## EXCERPT PROVIDED:
Forget reserving that warning—"expect the unexpected"—only for those about to submit to a DNA test. Yes, anyone who decides to follow the trail laid out in their own genetic genealogy does need to understand that path may lead to unexpected discoveries. But anyone researching her family history may be in for a surprise. The unexpected lurks in all of our family histories.
All families have stories. Of all people, I should have remembered that when I got back to work on my fourth great-grandfather Job Tison's descendants. When dealing with an ancestor born in 1770, though, the antiquity persuades us to gloss over such a stern warning. After all, what could be buried in the genes of folks gone for nearly two hundred years?
My research routine is to follow all lines of descent for each of my ancestors. Job Tison's oldest daughter, Sidnah, was the one who married George Edmund McClellan, of whom I've written so much over the years. But Sidnah had many siblings, so I had much work still to complete on Job's family.
Last week, I was working on the line of Sidnah's younger brother, William H. Tison. Born in 1812 in Glynn County, Georgia, William was eventually married twice. While that was not particularly difficult to document, it was the next generation which brought me problems.
It was William's eldest daughter's oldest child—his granddaughter named Mary Ellis Walter—who had stumped me in my research, and I was digging deeper to untangle a mess of names.
You see, this particular granddaughter of William H. Tison had married a man by the name of George Mercer. To complicate matters, Mary Ellis Walter had a father whose name was also George. Mary died young, right before Christmas of 1900. I suspected it was after giving birth, a common cause of premature death for so many women, so I was looking at the census enumeration immediately following her death to confirm my hunch.
Sure enough, the 1910 census did show her husband George's household. By that time, George Mercer had remarried and I could see from the census that George had a son by this second marriage, as well—but it contained a detail which puzzled me. It took a while to sort out the sons, as Hugh Mercer—the one who did indeed arrive just a week preceding his mother's death back in 1900—was listed as being only eight years of age in 1910. But there was another puzzle to sort out.

## DATASET EXCERPTS:
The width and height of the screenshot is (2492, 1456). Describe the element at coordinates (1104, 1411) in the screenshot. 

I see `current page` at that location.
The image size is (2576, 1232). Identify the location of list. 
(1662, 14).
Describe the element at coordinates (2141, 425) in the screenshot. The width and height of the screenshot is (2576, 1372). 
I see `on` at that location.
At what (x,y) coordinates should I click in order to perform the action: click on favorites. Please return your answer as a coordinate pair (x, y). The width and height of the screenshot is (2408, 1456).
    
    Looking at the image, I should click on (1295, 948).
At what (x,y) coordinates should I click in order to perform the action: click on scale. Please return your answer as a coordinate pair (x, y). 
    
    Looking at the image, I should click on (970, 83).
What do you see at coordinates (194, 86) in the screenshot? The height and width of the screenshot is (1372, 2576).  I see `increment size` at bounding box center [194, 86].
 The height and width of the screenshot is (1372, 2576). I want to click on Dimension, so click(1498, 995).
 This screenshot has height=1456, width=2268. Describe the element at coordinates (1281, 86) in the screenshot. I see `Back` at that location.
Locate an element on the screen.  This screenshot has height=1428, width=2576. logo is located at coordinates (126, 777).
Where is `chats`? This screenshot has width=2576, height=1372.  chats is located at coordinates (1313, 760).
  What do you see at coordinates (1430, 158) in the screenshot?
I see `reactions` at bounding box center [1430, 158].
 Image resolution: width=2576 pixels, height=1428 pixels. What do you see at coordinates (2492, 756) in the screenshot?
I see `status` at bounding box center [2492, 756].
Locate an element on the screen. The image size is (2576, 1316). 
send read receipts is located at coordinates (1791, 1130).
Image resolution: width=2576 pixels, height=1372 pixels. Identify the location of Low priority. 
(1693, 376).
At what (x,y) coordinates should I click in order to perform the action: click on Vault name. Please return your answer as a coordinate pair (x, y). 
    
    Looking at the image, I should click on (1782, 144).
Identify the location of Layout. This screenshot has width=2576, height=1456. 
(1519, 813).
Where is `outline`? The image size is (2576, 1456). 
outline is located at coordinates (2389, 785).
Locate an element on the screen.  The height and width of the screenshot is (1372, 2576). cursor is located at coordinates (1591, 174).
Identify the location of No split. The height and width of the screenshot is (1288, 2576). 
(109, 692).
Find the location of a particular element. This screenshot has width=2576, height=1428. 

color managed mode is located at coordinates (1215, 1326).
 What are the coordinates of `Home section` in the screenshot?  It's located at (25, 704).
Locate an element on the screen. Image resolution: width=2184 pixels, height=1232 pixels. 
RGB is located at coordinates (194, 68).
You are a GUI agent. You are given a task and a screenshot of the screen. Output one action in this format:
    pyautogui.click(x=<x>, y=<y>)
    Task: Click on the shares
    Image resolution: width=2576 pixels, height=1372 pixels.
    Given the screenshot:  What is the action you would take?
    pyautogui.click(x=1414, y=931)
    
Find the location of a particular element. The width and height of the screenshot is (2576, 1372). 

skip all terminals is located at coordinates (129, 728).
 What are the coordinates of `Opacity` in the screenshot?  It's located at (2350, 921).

## TASK STATEMENT:
Carry on with the family history article about the Tison descendants, picking up right after its last sentence. The data is separate material and has nothing to do with the family history article.

## TASK OUTPUT:
George Mercer must have really loved his own name, for in his 1910 household, along with his second wife Lillian and their infant son John plus the motherless son Hugh, there were two other sons, both named George. There was seventeen year old son George A. And there was second son George W., four years younger than his brother with the same given name. Two sons named George. What was up with that?
It took some additional digging through records to discover that son number one had the full name George Anderson Mercer—like his father and his father before him. The second son, apparently, was named after his mother's father's full name: George Walter Mercer.
I tried to find some explanation for such an odd choice for naming two brothers. I thought perhaps Mary had named her second son this because his birth coincided with her father's passing. But nope, the original George Walter died in 1888, while Mary's son George Walter Mercer was born nearly ten years later.
Determined to strike out in the wild nether regions of the Internet to find an answer to this puzzle, I turned first to the newspaper archival services I use. I started with a general search and looked for the name George Mercer. I left the parameters wide open—after all, I wasn't just looking for a birth announcement or obituary—and set the only delimiters as the state where they lived (Georgia).
Imagine my surprise when one of the first results that turned up in my search was an article headlined, "Ransom Delivered for Mercer Kin."
The 1980 article was about someone named George Mercer IV. Datelined Savannah, Georgia, the report continued,
A ransom has been paid for the missing 22-year-old grand-nephew of songwriter Johnny Mercer, a family member revealed Wednesday. Chris Hammond, uncle of George Mercer IV who has been missing since Jan. 29, said a demand for a ransom was received about a week after Mercer disappeared.
Who was George Mercer IV? And did he have anything to do with the multiple Tison descendants by that same name?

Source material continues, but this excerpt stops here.